*Instructions for the task*
Tally up the lines below that contain the word "image" and give the total alone.

Dataset entries
----

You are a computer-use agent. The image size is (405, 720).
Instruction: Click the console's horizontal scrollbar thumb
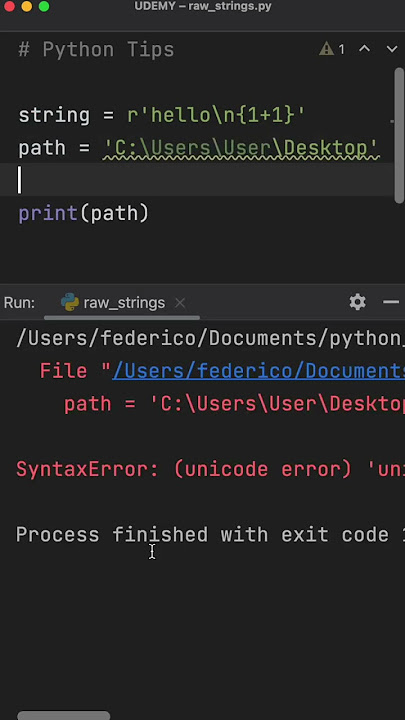tap(64, 715)
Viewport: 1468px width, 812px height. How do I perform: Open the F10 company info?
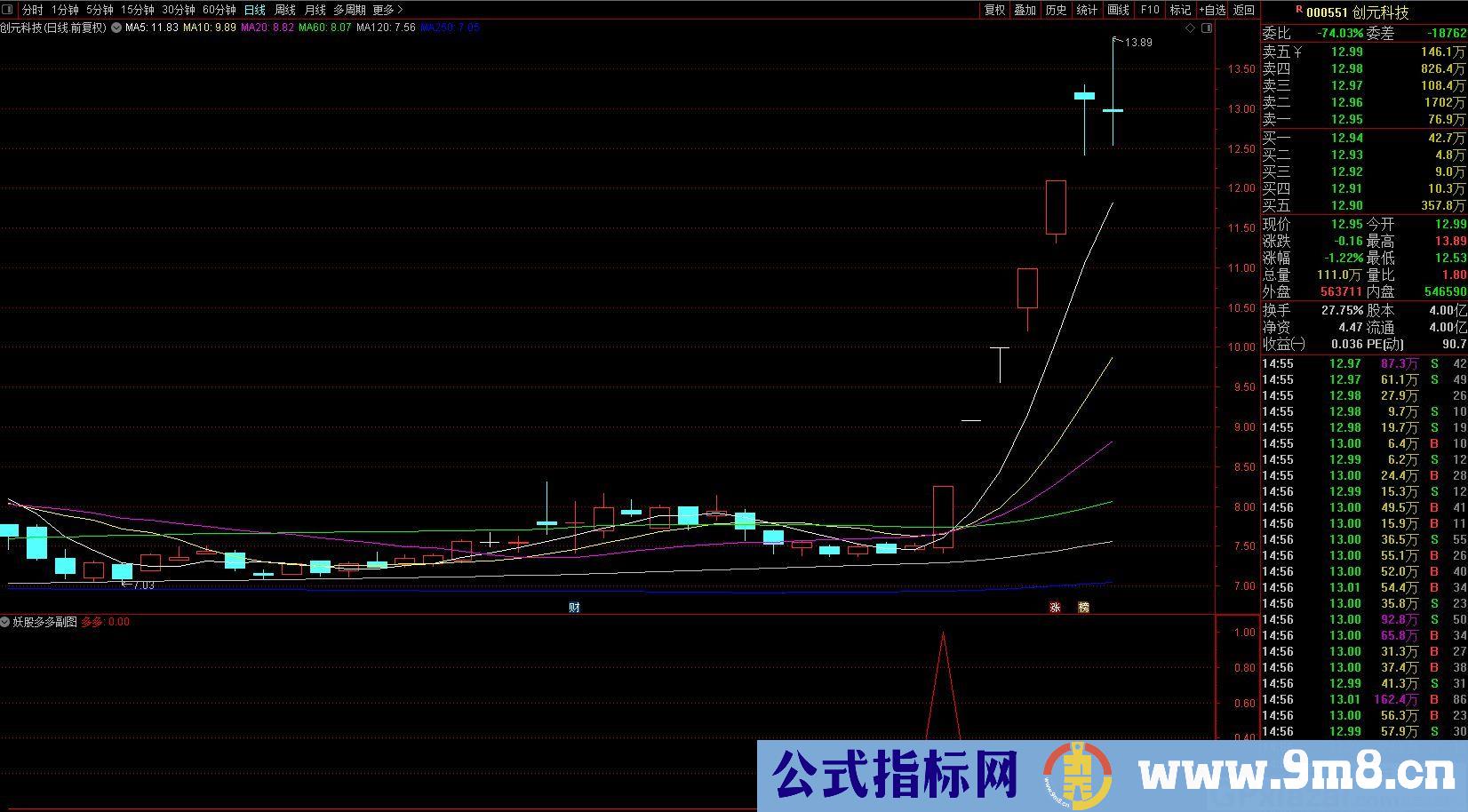[x=1150, y=10]
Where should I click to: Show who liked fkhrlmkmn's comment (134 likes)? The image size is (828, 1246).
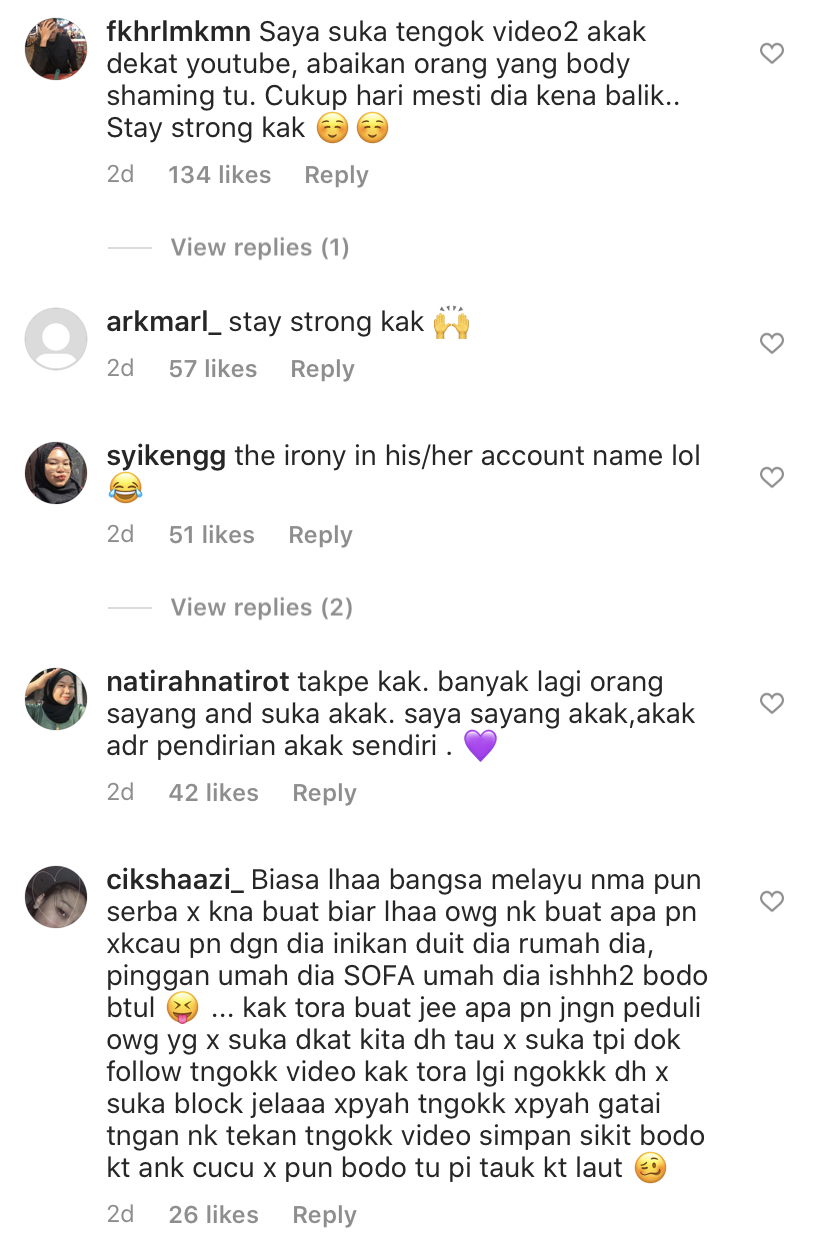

----

*Reply to the task*
2